Option B: Apache with mod_wsgi
If you already run Apache, mod_wsgi serves the application directly —
no separate Gunicorn process, no reverse proxy hop. The full vhost,
TLS and SELinux details (including a ready-to-use app.wsgi for the
PyPI install) live in
Installation with Apache and mod_wsgi.
Build mod_wsgi from the venv
Do not use the distro packages (python3-mod_wsgi on RHEL,
libapache2-mod-wsgi-py3 on Debian/Ubuntu) — they are compiled
against the system Python (e.g. 3.9 / 3.11), not your 3.14 venv,
and Apache will fail to import the application package.
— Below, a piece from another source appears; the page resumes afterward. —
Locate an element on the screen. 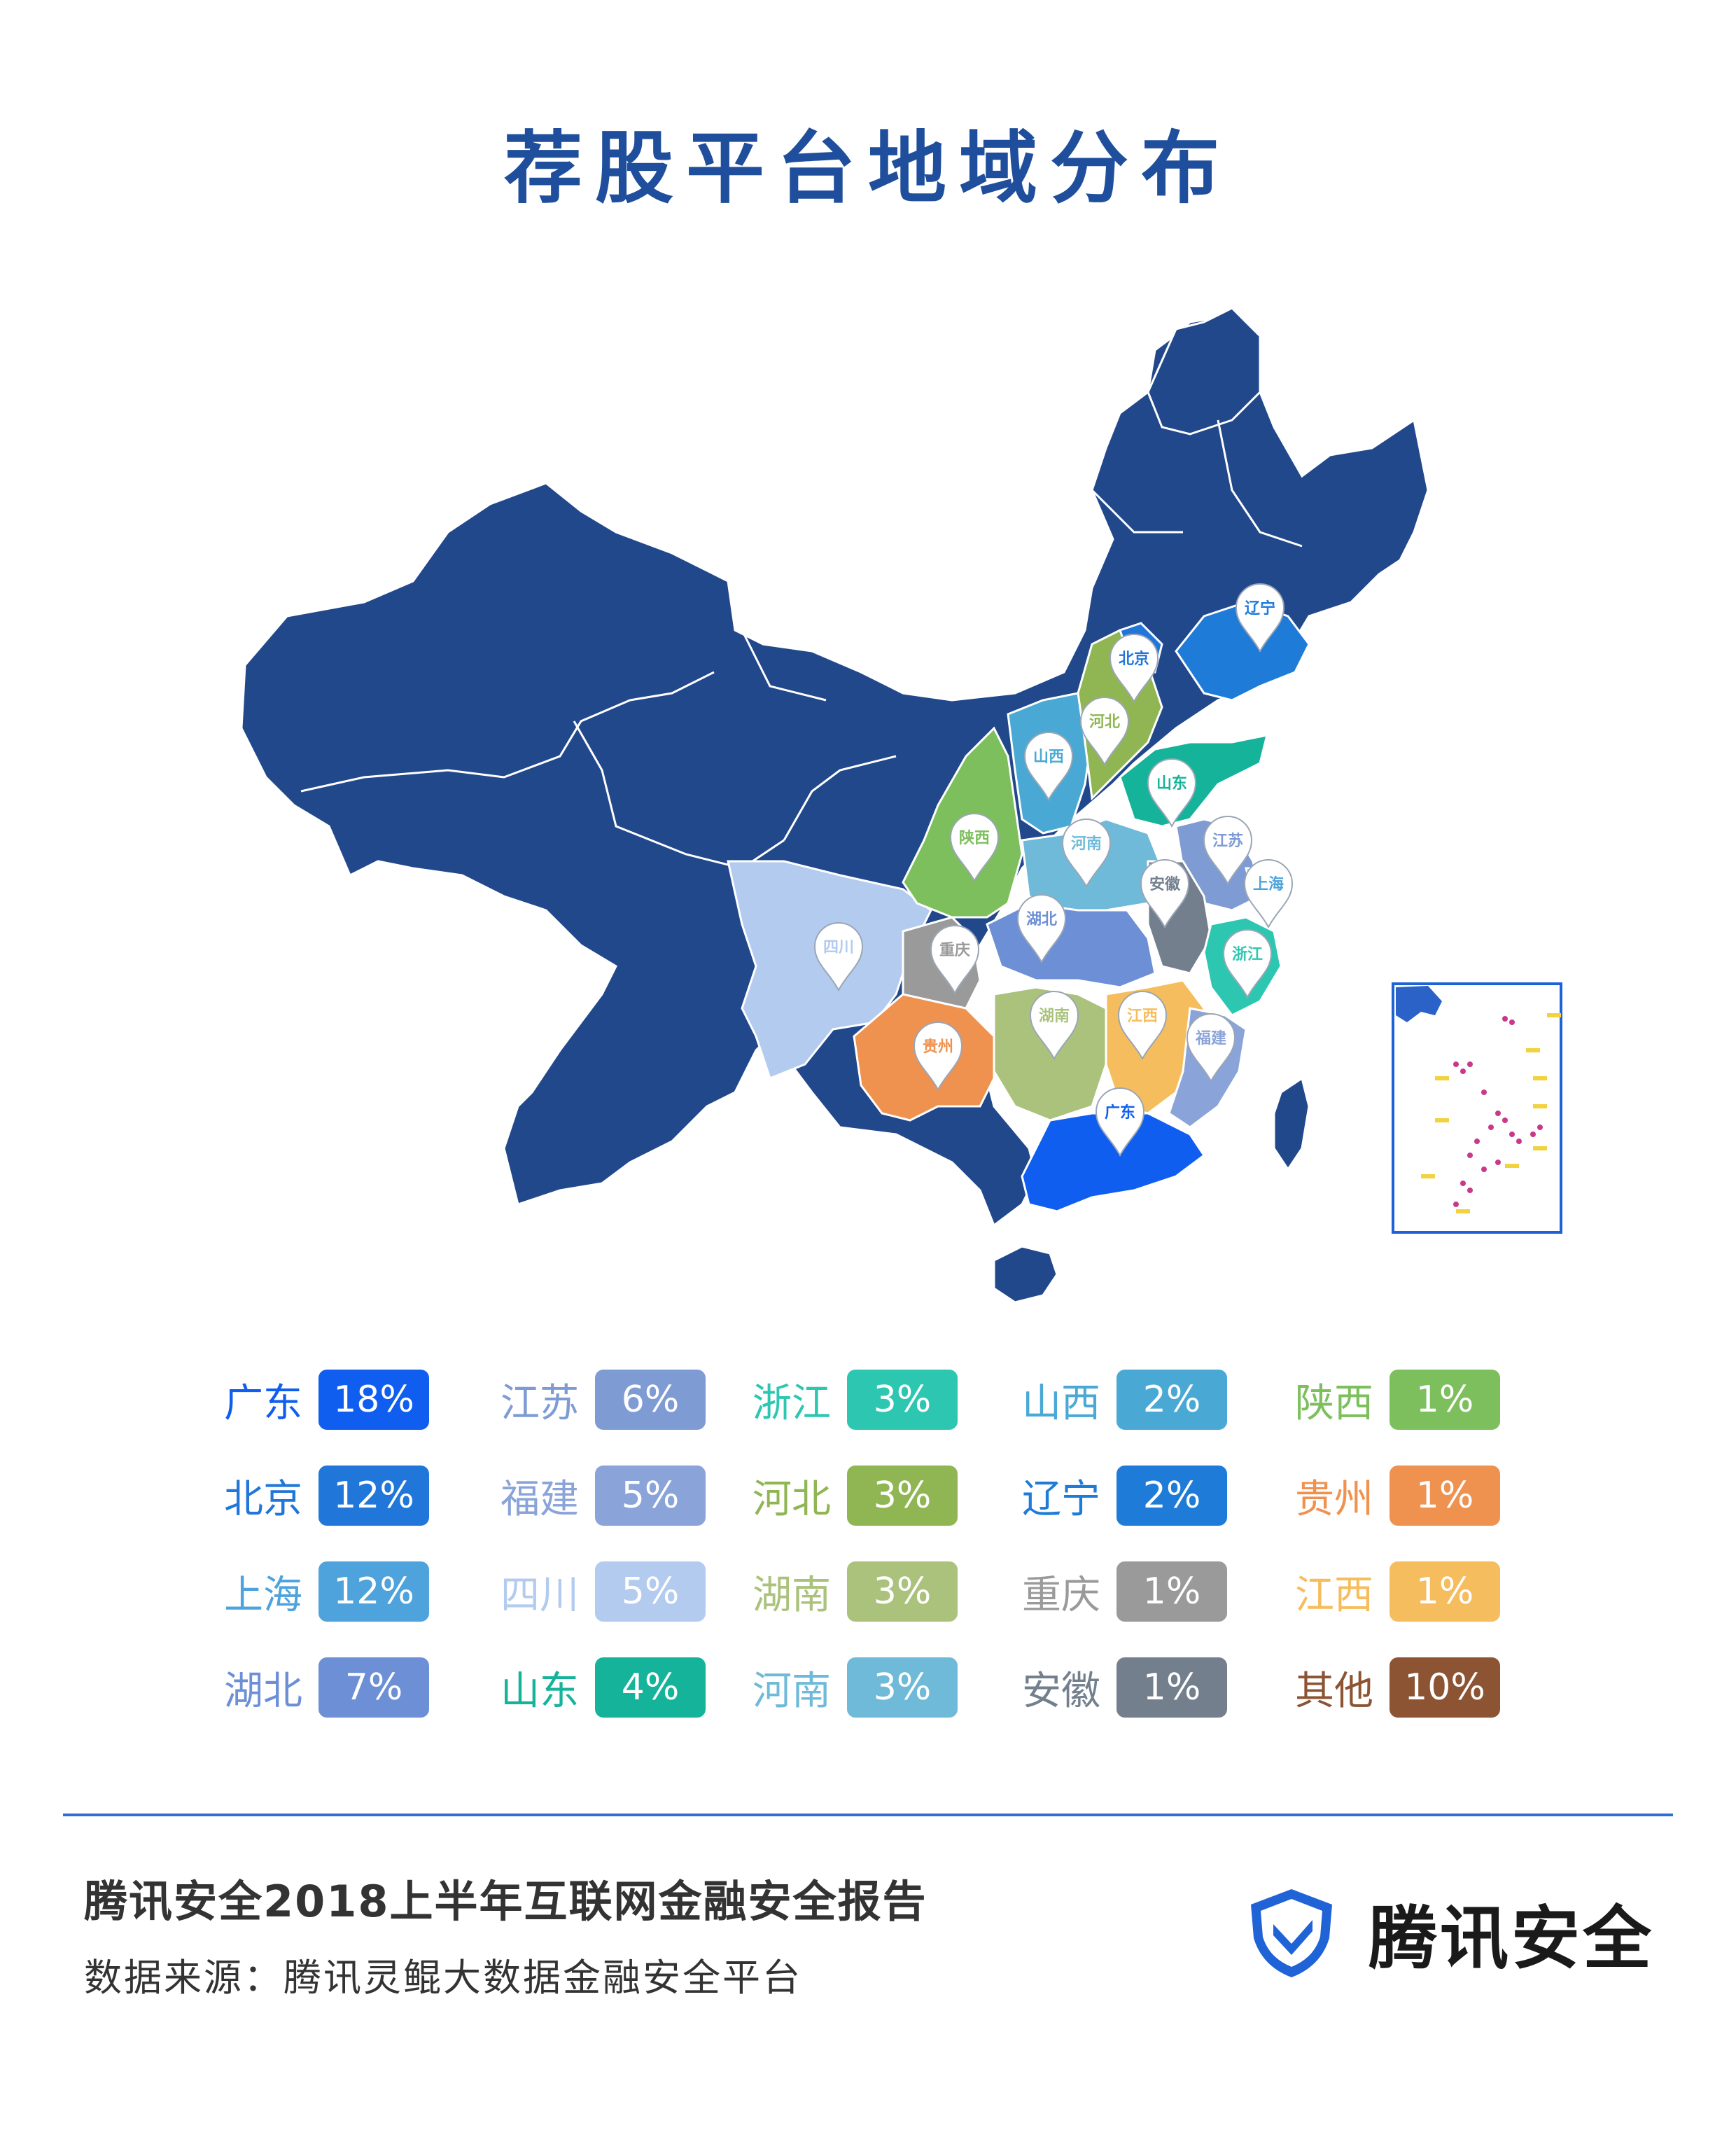 The height and width of the screenshot is (2144, 1736). legend-item: 北京 12% is located at coordinates (326, 1496).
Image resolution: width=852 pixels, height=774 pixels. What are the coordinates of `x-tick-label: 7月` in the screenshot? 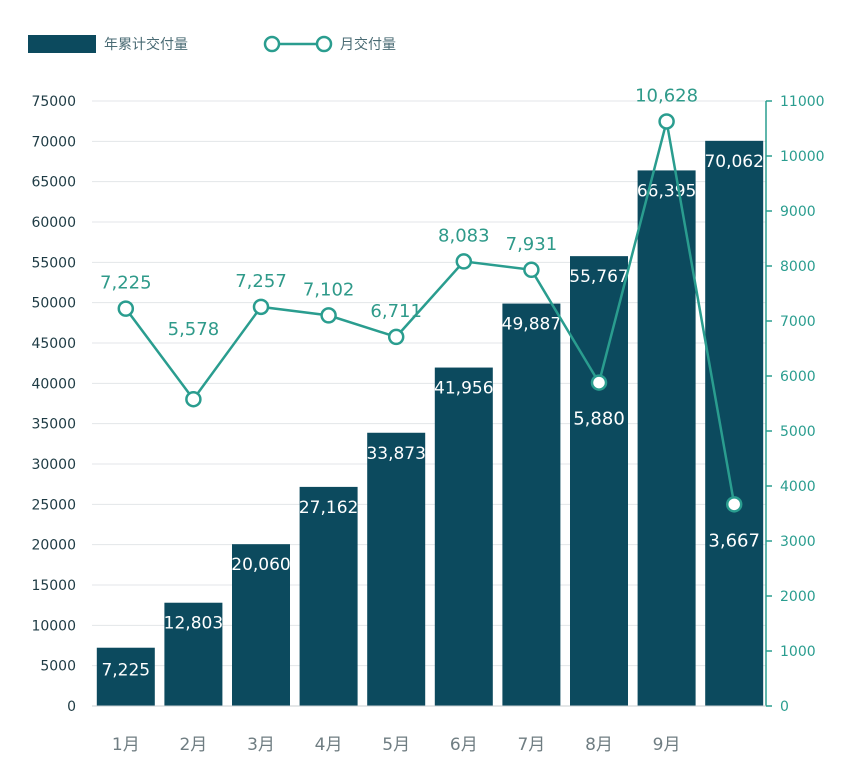 It's located at (531, 745).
Run
pip install mod_wsgi && mod_wsgi-express module-config from
inside /opt/cmdbsyncer/venv and use the resulting LoadModule
line. Full instructions: see the linked guide above.
Option C: Docker Compose
For an all-in-one stack (MongoDB, Gunicorn, reverse proxy) use the Docker Compose setup. That path skips the PyPI install entirely and builds the image from a published tag instead.
Updates
To upgrade to a newer release:
pip install --upgrade cmdbsyncer
cmdbsyncer sys self_configure
The self_configure run is important after upgrades because it seeds
any new default values introduced by the release.